17話 レオンハルトvs ヴェルデバラン(2)

  迫り来る真っ赤に燃え上がった炎を前にして、おれは色々と思考を巡らせていく。


  レオンハルトの実力はもう十分わかった。

  そして、おれの防御魔法が通用することもだ。


  先ほどは防御魔法が破壊されてしまったが、あの魔法はおれの最強の防御魔法ではない。

  あの程度の魔法でヴァンパイアの攻撃を遮断できるということはわかった。


  だとすれば、今この攻撃をわざわざ防御魔法で受ける必要はないな。

  今度は新しいことをしてみるとするか……。


  おれはそんなことを画策する。

  母レイシアと初めて魔法の修行をしたとき、おれは攻撃魔法を攻撃魔法で粉砕するという手を考えた。

  今回もそれができないかと、おれは魔力感知をすることで分析を進める。


  彼が扱っている火属性魔法はおそらく火砲ファイヤーキャノンだ。

  レイシアは火属性魔法の適性がないため、扱うことはできないが存在は教えてくれた。


  火属性の攻撃魔法の中でも高火力かつ高速度の魔法であり、使い手の実力によってその火球の大きさは変わるという。

  つまり、直径10メートルを超えるサイズの火砲ファイヤーキャノンを扱っているレオンハルトは凄腕の魔法使いということになる。


  そして、そんな火砲ファイヤーキャノンを防御魔法ではなく、攻撃魔法で撃ち抜くとなればこちらもそれなりの魔法を使わねばならないだろう。

  そこで、おれは切り札とも呼べる攻撃魔法、闇弾ダークショットを発動することにする。

  闇弾ダークショットは今のおれにとって、最大級の闇属性攻撃だ。


  闇弾ダークショットは高速で闇の弾丸を相手に撃ち込む魔法だ。

  この魔法の良いところは連続射撃が可能なことであり、慣れさえすれば高火力の闇の弾丸が連続射出されて相手をズタボロにすることができるのだ。

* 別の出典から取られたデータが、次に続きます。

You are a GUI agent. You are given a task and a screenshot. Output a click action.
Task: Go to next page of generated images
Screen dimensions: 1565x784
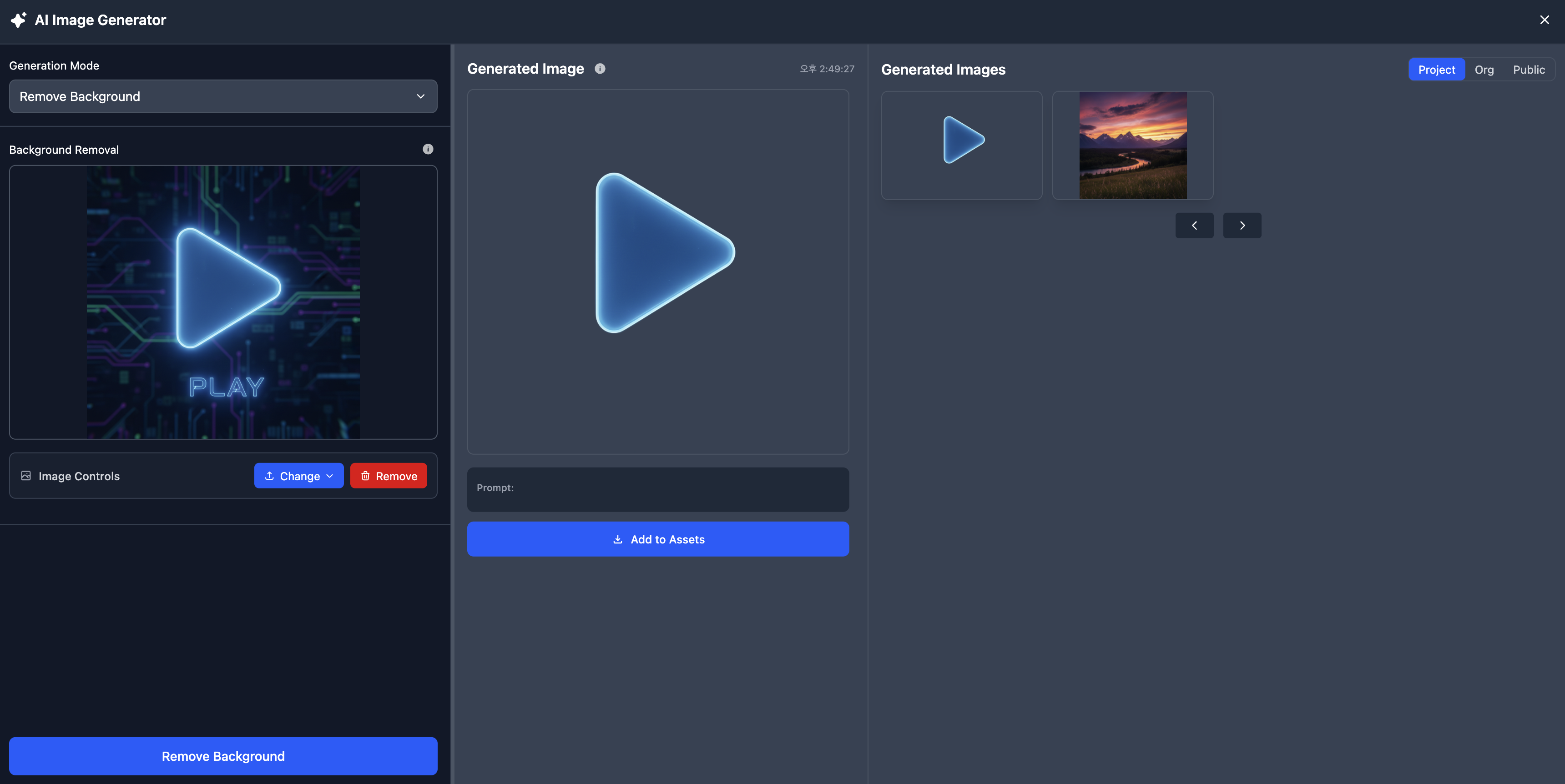click(1242, 225)
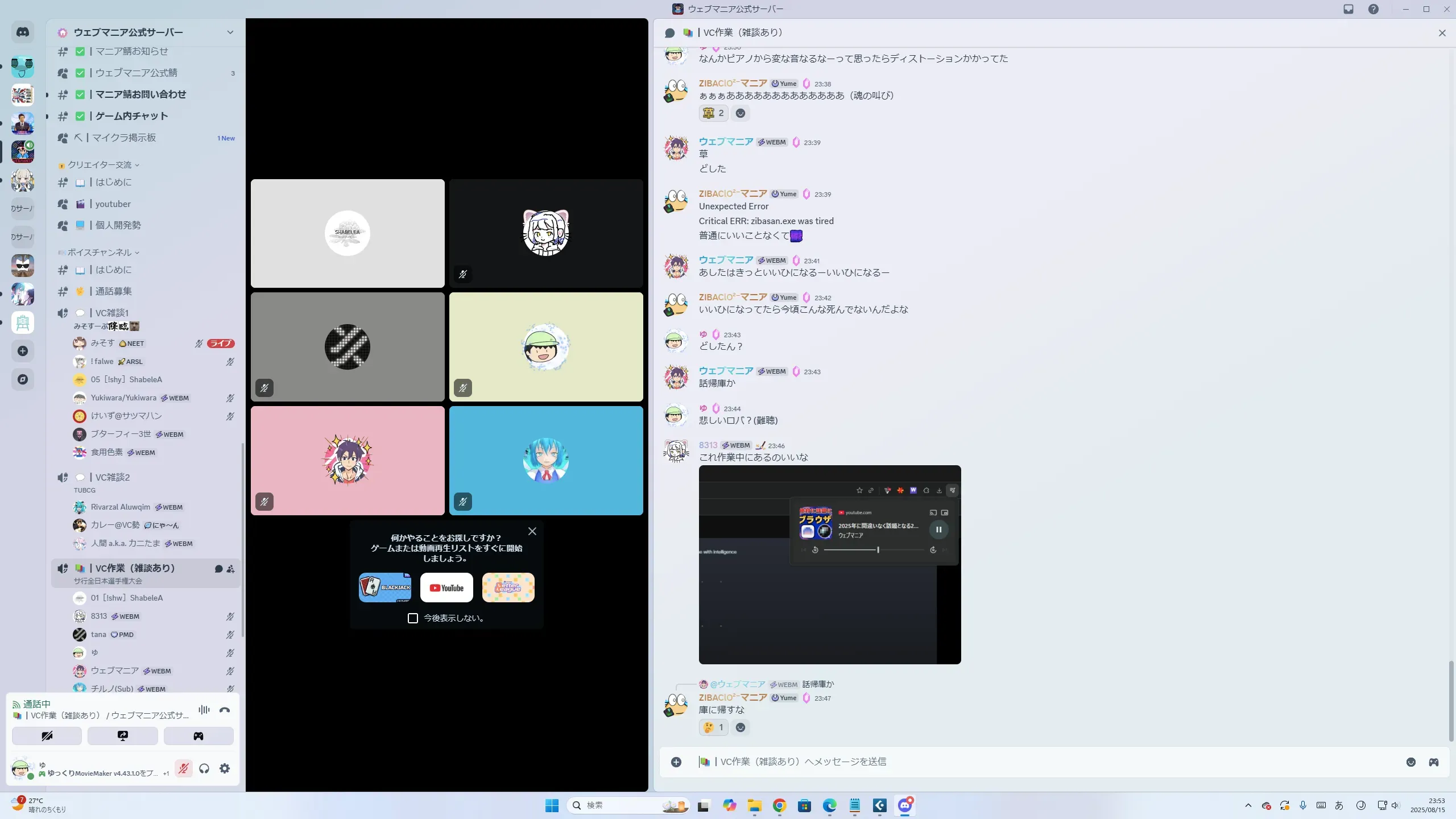Viewport: 1456px width, 819px height.
Task: Open the activities game controller button
Action: coord(198,736)
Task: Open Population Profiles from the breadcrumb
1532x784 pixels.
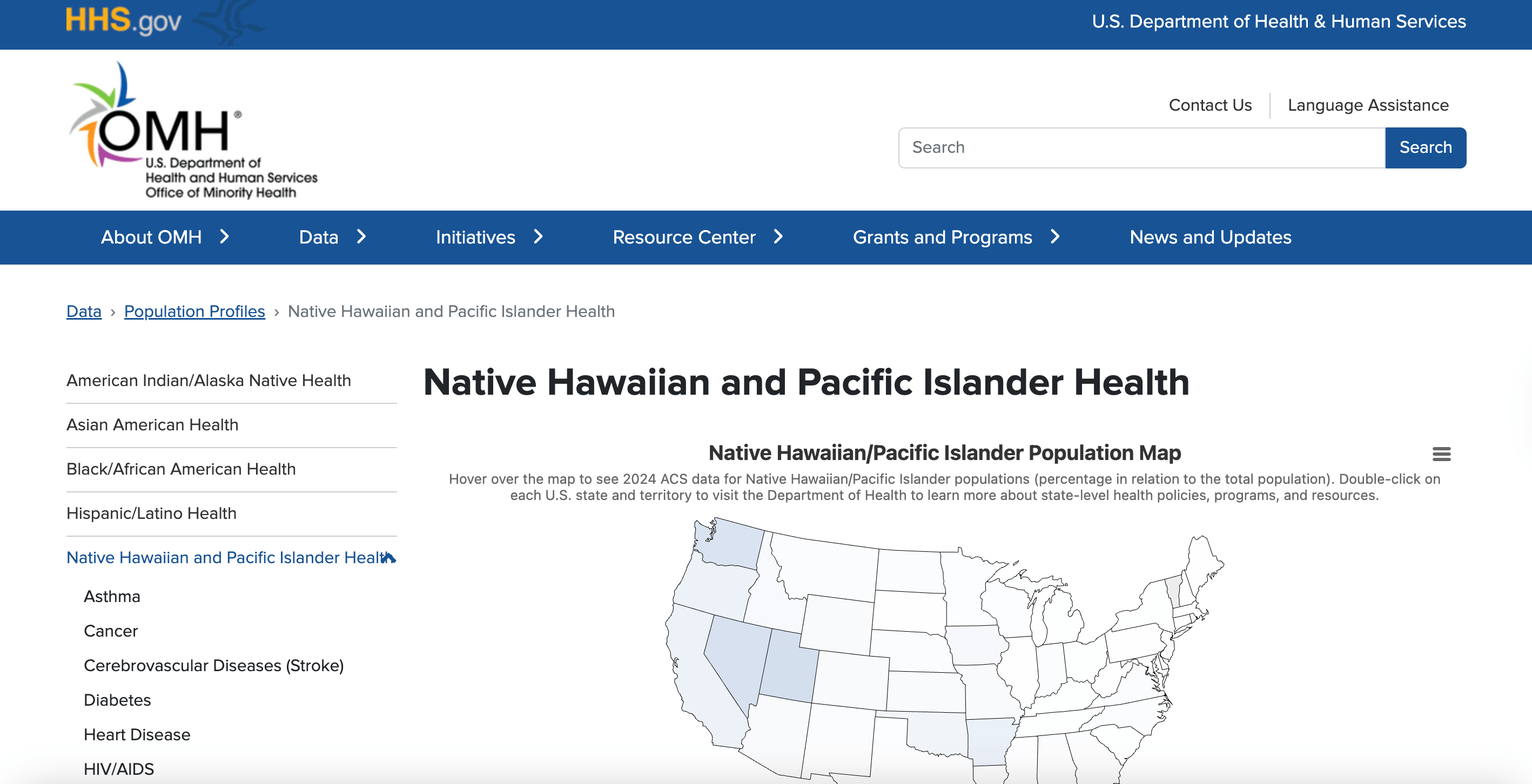Action: point(194,311)
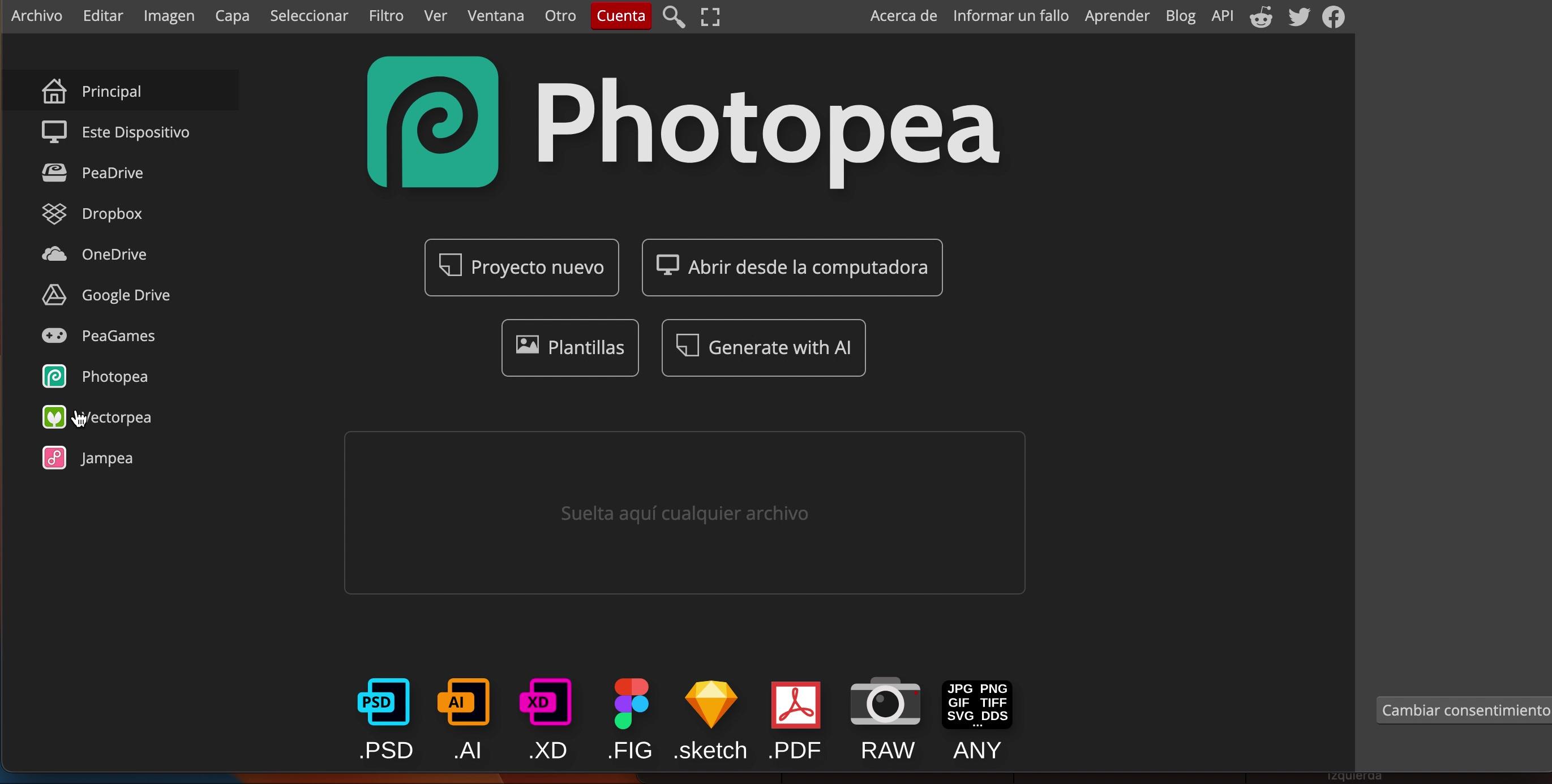Select Dropbox in the sidebar
Image resolution: width=1552 pixels, height=784 pixels.
[112, 214]
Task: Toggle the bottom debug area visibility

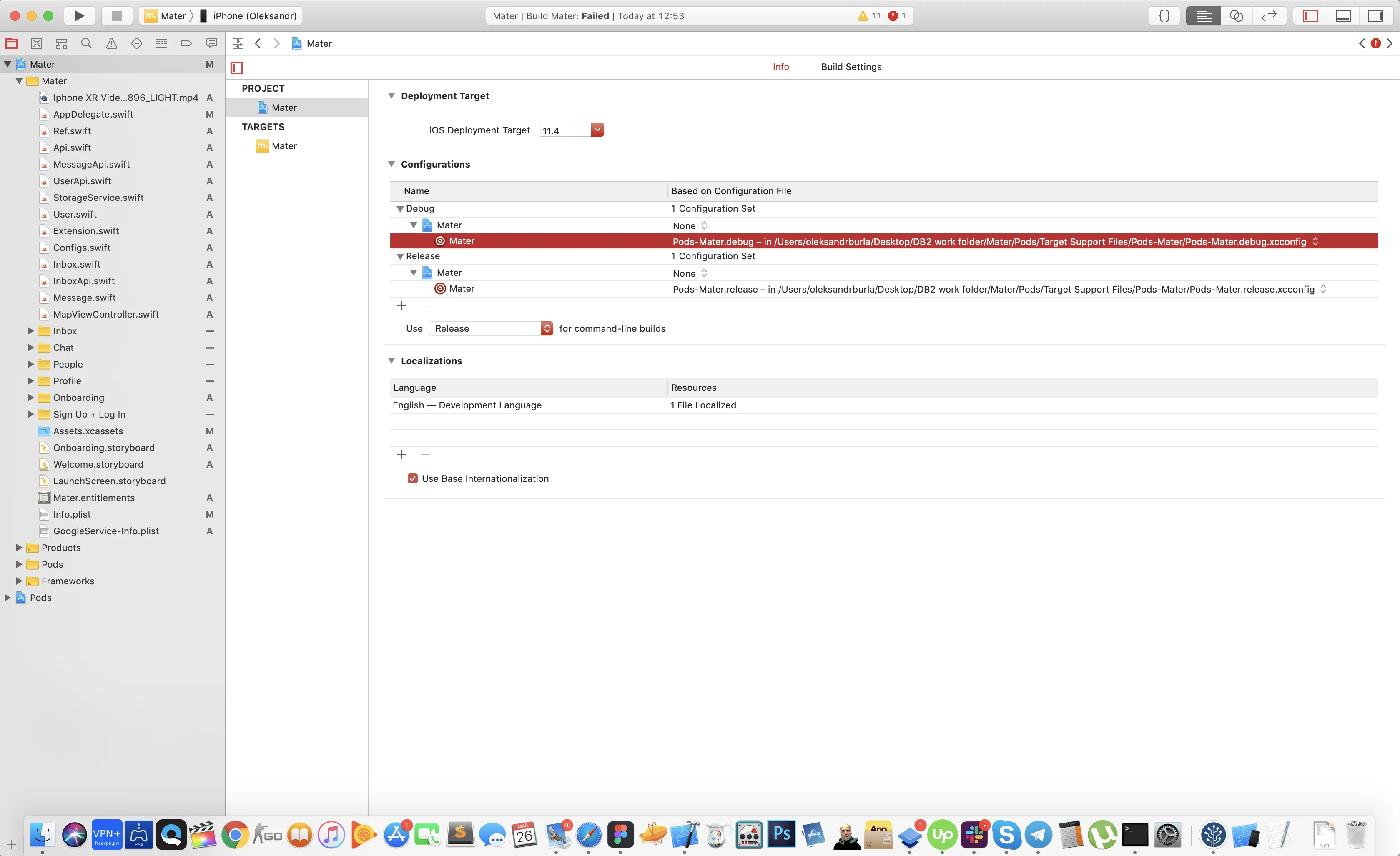Action: tap(1342, 16)
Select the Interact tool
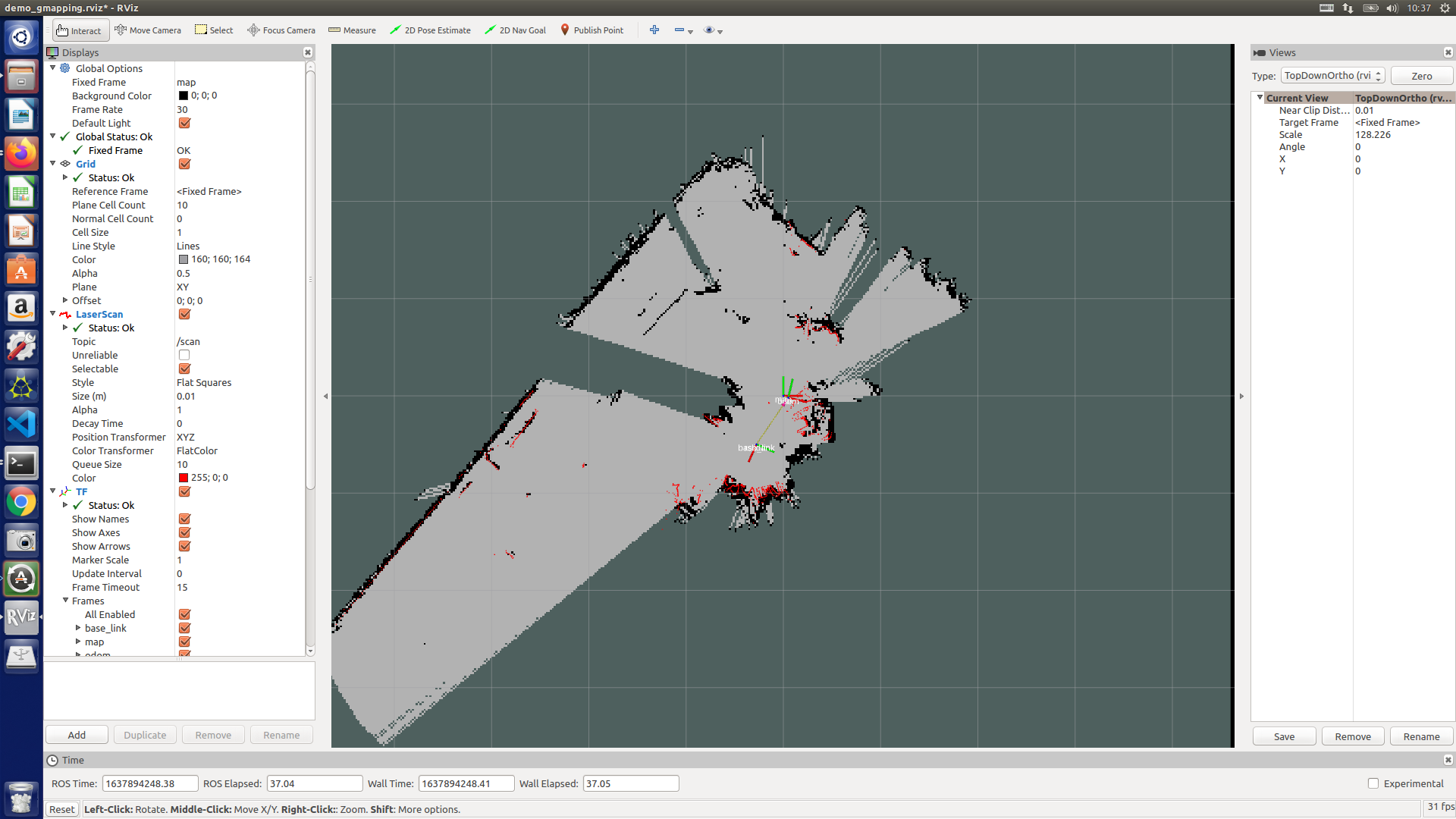 pos(80,30)
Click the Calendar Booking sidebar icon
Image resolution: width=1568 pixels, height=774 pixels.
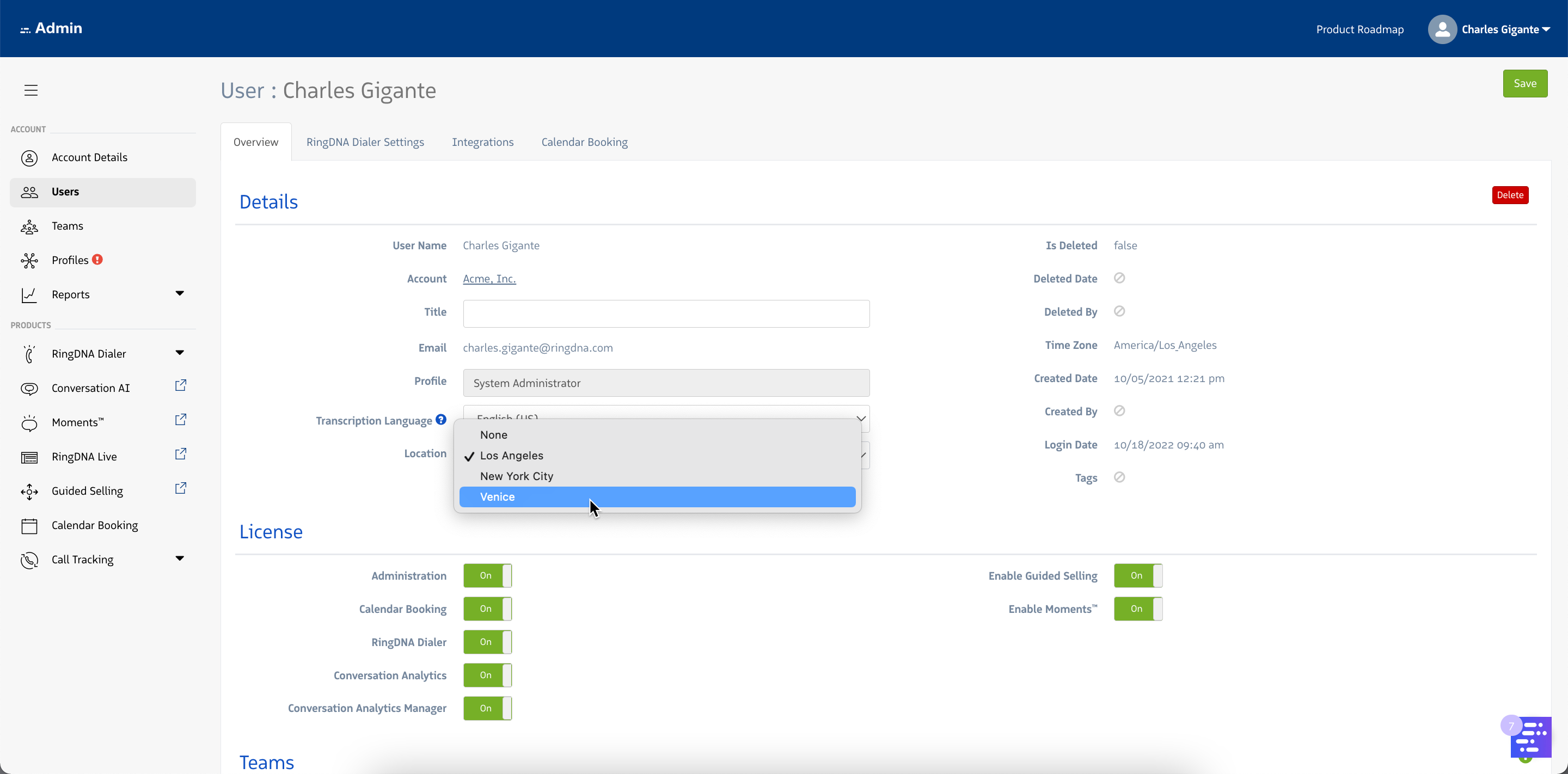(x=29, y=526)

  しかし、今回は連続で闇弾ダークショットを放つようなことはしない。

  真に魔力を込めた一撃で以ってして、レオンハルトの火砲ファイヤーキャノンを粉砕するのがおれの目的なのだ。


  もしもそれが可能ならば、いつかはその破壊力を持った闇弾ダークショットを連射できる日も来るかもしれないからな。

  おれはそんなことを期待して、珍しくワクワクとするのだった。


  そして、集中し、体内に巡る魔力を操作して制御する。

  すると、おれの両手の前には漆黒に渦巻く闇の塊が現れた。


  大きさは直径1メートルくらいだろうか。

  レオンハルトの特大魔法に比べればサイズは小さいが、魔力密度で見ればおれの方が何倍も高いはずだ。

 

  おれは全身全霊で闇弾ダークショットに魔力を込めるのだった。



  「ハァァァァーーーーーーッッア!!!!」



  その闇の弾丸でレオンハルトの火砲ファイヤーキャノンによく狙いを定めると、タイミングを見計らって解き放つ。

  そして、おれが放った闇弾ダークショットは螺旋状の回転をしながら、レオンハルトの火砲ファイヤーキャノンに衝突する。



  一瞬の出来事であった——。



  ドォォォォォォォーーーーッッンン!!!!!!




  隕石が衝突したのかと思うほどの爆音と爆風が響き渡り、辺りに砂埃が巻き上がる。

 おれの目論見通り、レオンハルトの特大魔法を見事粉砕したのだった。


  おれは爆風から身を護るために展開した闇の壁ダークウォールを解除する。

  そして、状況から今のおれ自身の実力を分析するのだった。


  ふむ、悪くないな。

  攻撃魔法も防御魔法も怪物モンスターたちに通用した。

  ヴァンパイア相手にこれだけ戦えるのであれば、他もそれほど恐れることはないだろう。


  危険なこの世界を十分に渡っていけるはずだ。

  おれはそう強く確信するのだった。